The oral Torah was expanded enormously through the Talmud. Yet Yochanan rejected the amnesia and rootlessness that follows outright dismissal of the past.

Instead, he made a dynamic Jewish focus out of desire for a return to Jerusalem. The vision of restoring and rebuilding the Holy Temple kept Judaism on its path as a future-oriented, hope-oriented religion throughout the exile.

Yochanan had a wide variety of pupils who expanded and articulated the Talmudic tradition. Some were radical followers of messianism while others were skeptical of these claims. Some were active in the later armed revolt against Rome; others insisted that only submission would preserve Jewish existence.

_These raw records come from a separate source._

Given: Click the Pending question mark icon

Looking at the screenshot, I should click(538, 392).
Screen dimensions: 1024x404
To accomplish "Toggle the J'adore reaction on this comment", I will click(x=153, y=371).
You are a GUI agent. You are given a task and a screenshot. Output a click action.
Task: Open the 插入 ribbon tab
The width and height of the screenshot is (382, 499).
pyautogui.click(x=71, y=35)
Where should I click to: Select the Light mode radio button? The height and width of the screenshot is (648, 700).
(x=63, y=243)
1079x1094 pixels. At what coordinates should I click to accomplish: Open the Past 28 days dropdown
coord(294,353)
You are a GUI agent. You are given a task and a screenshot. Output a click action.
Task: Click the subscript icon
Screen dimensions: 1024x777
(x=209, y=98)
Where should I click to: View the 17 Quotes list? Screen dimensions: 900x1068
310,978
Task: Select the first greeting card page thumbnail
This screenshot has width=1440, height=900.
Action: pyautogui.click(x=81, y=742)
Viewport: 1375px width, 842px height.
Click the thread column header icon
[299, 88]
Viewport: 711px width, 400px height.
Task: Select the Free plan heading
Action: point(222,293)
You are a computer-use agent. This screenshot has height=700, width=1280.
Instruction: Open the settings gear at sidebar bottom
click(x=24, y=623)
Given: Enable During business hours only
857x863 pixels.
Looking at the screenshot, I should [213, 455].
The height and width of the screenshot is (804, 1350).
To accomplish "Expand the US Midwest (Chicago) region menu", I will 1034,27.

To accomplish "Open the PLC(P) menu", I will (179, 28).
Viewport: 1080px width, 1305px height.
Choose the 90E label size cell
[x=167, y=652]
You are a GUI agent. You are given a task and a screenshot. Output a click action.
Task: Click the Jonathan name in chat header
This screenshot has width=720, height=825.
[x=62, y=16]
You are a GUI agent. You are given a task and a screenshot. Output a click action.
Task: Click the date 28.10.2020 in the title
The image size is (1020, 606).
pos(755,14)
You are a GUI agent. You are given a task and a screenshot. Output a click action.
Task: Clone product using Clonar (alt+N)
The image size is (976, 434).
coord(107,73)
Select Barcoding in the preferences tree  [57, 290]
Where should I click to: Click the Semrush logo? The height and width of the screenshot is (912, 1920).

There is some evidence that Yochanan later "exiled" himself from Yavneh when his leadership policies outran his generation's ability to absorb the drastic changes that were testing Judaism to its limits.

Yochanan's life is told by the rabbis in the Talmud as a paradigm of how to respond to catastrophe. As Jewish scholar Jacob Neusner has shown, this story should be read as an interpretative narrative, a theology of Jewish survival, not as literal history.

The lessons of Yochanan's life are powerful. Historic leadership should: 1) share the life experience of its people; 2) create newly needed institutions and ideas with vision and boldness; 3) bring the past with it holistically and faithfully; 4) be ready to stretch people to the limit while encouraging and nurturing a wide range of viewpoints and policies; 5) and bring a variety of people into leadership roles and train them to be serious leaders without taking themselves too seriously.

The new era of Jewish history now unfolding will need no less.